Exercise directions. Write each of the records out again exactly.

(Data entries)
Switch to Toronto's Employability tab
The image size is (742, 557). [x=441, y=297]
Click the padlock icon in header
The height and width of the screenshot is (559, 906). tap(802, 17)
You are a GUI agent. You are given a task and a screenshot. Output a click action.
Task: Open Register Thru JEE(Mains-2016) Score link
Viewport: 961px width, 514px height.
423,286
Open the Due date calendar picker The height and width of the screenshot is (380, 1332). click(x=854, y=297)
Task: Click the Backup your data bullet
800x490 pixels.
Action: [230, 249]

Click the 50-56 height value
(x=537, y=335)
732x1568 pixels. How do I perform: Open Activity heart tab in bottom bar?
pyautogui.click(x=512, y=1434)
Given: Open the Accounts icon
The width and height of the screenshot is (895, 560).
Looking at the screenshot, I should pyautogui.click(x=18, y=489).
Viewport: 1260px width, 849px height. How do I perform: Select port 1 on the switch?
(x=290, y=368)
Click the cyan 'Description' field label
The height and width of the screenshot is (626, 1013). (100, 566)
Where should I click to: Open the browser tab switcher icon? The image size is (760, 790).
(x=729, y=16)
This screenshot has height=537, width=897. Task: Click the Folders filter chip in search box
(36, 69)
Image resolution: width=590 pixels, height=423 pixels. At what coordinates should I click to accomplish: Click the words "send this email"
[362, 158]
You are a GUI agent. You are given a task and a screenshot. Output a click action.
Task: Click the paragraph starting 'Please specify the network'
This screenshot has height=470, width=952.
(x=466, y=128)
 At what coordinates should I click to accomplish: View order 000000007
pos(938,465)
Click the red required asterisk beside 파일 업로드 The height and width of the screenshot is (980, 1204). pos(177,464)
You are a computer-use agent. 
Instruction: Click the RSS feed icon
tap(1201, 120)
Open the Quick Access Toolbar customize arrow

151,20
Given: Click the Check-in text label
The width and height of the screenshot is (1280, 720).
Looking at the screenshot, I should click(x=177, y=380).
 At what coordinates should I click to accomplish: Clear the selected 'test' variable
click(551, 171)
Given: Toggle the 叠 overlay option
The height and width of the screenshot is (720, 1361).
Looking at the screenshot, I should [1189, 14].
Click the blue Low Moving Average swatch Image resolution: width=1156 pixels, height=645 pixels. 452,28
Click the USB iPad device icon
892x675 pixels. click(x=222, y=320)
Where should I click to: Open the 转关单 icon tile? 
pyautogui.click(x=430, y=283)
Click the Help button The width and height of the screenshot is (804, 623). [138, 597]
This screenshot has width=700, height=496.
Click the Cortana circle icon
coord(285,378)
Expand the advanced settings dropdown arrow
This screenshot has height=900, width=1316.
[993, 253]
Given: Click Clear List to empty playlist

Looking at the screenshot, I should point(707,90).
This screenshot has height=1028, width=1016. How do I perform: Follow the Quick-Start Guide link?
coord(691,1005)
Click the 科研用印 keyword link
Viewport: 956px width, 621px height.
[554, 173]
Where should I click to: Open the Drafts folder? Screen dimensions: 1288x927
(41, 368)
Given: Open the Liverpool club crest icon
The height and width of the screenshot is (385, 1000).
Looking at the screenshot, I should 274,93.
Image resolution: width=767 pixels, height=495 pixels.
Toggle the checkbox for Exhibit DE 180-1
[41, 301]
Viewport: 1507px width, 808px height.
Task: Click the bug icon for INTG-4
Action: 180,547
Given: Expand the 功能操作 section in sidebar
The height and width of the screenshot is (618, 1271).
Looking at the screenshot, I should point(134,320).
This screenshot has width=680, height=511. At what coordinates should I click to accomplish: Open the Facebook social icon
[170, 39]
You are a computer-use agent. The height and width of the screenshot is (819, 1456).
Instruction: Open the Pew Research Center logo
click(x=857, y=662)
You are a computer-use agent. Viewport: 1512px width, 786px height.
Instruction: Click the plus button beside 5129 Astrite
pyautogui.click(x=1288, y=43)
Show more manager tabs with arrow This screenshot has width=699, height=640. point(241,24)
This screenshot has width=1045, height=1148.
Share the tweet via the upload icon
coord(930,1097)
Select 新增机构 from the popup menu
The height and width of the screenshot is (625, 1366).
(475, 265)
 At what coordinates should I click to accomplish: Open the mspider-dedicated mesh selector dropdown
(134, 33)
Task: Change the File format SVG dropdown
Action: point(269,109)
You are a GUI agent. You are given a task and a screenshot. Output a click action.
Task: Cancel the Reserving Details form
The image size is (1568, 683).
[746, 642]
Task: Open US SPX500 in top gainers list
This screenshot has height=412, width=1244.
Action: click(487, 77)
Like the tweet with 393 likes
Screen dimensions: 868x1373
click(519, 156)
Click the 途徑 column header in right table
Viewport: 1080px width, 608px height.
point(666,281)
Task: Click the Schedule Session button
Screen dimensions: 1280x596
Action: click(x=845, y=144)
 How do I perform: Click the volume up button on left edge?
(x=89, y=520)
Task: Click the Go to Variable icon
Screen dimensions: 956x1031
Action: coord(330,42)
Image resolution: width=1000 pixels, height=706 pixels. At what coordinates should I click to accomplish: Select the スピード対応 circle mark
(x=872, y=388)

Answer space.
Switch to Toronto's Employability tab
The image size is (742, 557). [x=441, y=297]
Click the padlock icon in header
The height and width of the screenshot is (559, 906). tap(802, 17)
You are a GUI agent. You are given a task and a screenshot. Output a click action.
Task: Open Register Thru JEE(Mains-2016) Score link
Viewport: 961px width, 514px height.
423,286
Open the Due date calendar picker The height and width of the screenshot is (380, 1332). click(x=854, y=297)
Task: Click the Backup your data bullet
800x490 pixels.
Action: [230, 249]

Click the 50-56 height value
(x=537, y=335)
732x1568 pixels. How do I perform: Open Activity heart tab in bottom bar?
pyautogui.click(x=512, y=1434)
Given: Open the Accounts icon
The width and height of the screenshot is (895, 560).
Looking at the screenshot, I should pyautogui.click(x=18, y=489).
Viewport: 1260px width, 849px height. How do I perform: Select port 1 on the switch?
(x=290, y=368)
Click the cyan 'Description' field label
The height and width of the screenshot is (626, 1013). (100, 566)
Where should I click to: Open the browser tab switcher icon? The image size is (760, 790).
(x=729, y=16)
This screenshot has height=537, width=897. Task: Click the Folders filter chip in search box
(36, 69)
Image resolution: width=590 pixels, height=423 pixels. At what coordinates should I click to accomplish: Click the words "send this email"
[362, 158]
You are a GUI agent. You are given a task and a screenshot. Output a click action.
Task: Click the paragraph starting 'Please specify the network'
This screenshot has height=470, width=952.
(x=466, y=128)
 At what coordinates should I click to accomplish: View order 000000007
pos(938,465)
Click the red required asterisk beside 파일 업로드 The height and width of the screenshot is (980, 1204). pos(177,464)
You are a computer-use agent. 
Instruction: Click the RSS feed icon
tap(1201, 120)
Open the Quick Access Toolbar customize arrow

151,20
Given: Click the Check-in text label
The width and height of the screenshot is (1280, 720).
Looking at the screenshot, I should click(x=177, y=380).
 At what coordinates should I click to accomplish: Clear the selected 'test' variable
click(551, 171)
Given: Toggle the 叠 overlay option
The height and width of the screenshot is (720, 1361).
Looking at the screenshot, I should [1189, 14].
Click the blue Low Moving Average swatch Image resolution: width=1156 pixels, height=645 pixels. 452,28
Click the USB iPad device icon
892x675 pixels. click(x=222, y=320)
Where should I click to: Open the 转关单 icon tile? 
pyautogui.click(x=430, y=283)
Click the Help button The width and height of the screenshot is (804, 623). [138, 597]
This screenshot has width=700, height=496.
Click the Cortana circle icon
coord(285,378)
Expand the advanced settings dropdown arrow
This screenshot has height=900, width=1316.
[993, 253]
Given: Click Clear List to empty playlist

Looking at the screenshot, I should point(707,90).
This screenshot has height=1028, width=1016. How do I perform: Follow the Quick-Start Guide link?
coord(691,1005)
Click the 科研用印 keyword link
Viewport: 956px width, 621px height.
[554, 173]
Where should I click to: Open the Drafts folder? Screen dimensions: 1288x927
(41, 368)
Given: Open the Liverpool club crest icon
The height and width of the screenshot is (385, 1000).
Looking at the screenshot, I should 274,93.
Image resolution: width=767 pixels, height=495 pixels.
Toggle the checkbox for Exhibit DE 180-1
[41, 301]
Viewport: 1507px width, 808px height.
Task: Click the bug icon for INTG-4
Action: 180,547
Given: Expand the 功能操作 section in sidebar
The height and width of the screenshot is (618, 1271).
Looking at the screenshot, I should point(134,320).
This screenshot has width=680, height=511. At what coordinates should I click to accomplish: Open the Facebook social icon
[170, 39]
You are a computer-use agent. The height and width of the screenshot is (819, 1456).
Instruction: Open the Pew Research Center logo
click(x=857, y=662)
You are a computer-use agent. Viewport: 1512px width, 786px height.
Instruction: Click the plus button beside 5129 Astrite
pyautogui.click(x=1288, y=43)
Show more manager tabs with arrow This screenshot has width=699, height=640. point(241,24)
This screenshot has width=1045, height=1148.
Share the tweet via the upload icon
coord(930,1097)
Select 新增机构 from the popup menu
The height and width of the screenshot is (625, 1366).
(475, 265)
 At what coordinates should I click to accomplish: Open the mspider-dedicated mesh selector dropdown
(134, 33)
Task: Change the File format SVG dropdown
Action: point(269,109)
You are a GUI agent. You are given a task and a screenshot. Output a click action.
Task: Cancel the Reserving Details form
The image size is (1568, 683).
[746, 642]
Task: Open US SPX500 in top gainers list
This screenshot has height=412, width=1244.
Action: click(487, 77)
Like the tweet with 393 likes
Screen dimensions: 868x1373
click(519, 156)
Click the 途徑 column header in right table
Viewport: 1080px width, 608px height.
point(666,281)
Task: Click the Schedule Session button
Screen dimensions: 1280x596
Action: click(x=845, y=144)
 How do I perform: Click the volume up button on left edge?
(x=89, y=520)
Task: Click the Go to Variable icon
Screen dimensions: 956x1031
Action: coord(330,42)
Image resolution: width=1000 pixels, height=706 pixels. At what coordinates should I click to accomplish: Select the スピード対応 circle mark
(x=872, y=388)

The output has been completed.